[Stored records]
########
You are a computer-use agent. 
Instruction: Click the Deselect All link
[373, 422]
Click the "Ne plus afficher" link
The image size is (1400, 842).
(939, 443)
########
• Work instruction
Each record should be transcribed exactly as it was written.

• Worked solution
You are a computer-use agent. 
Instruction: Click the Deselect All link
[373, 422]
Click the "Ne plus afficher" link
The image size is (1400, 842).
(939, 443)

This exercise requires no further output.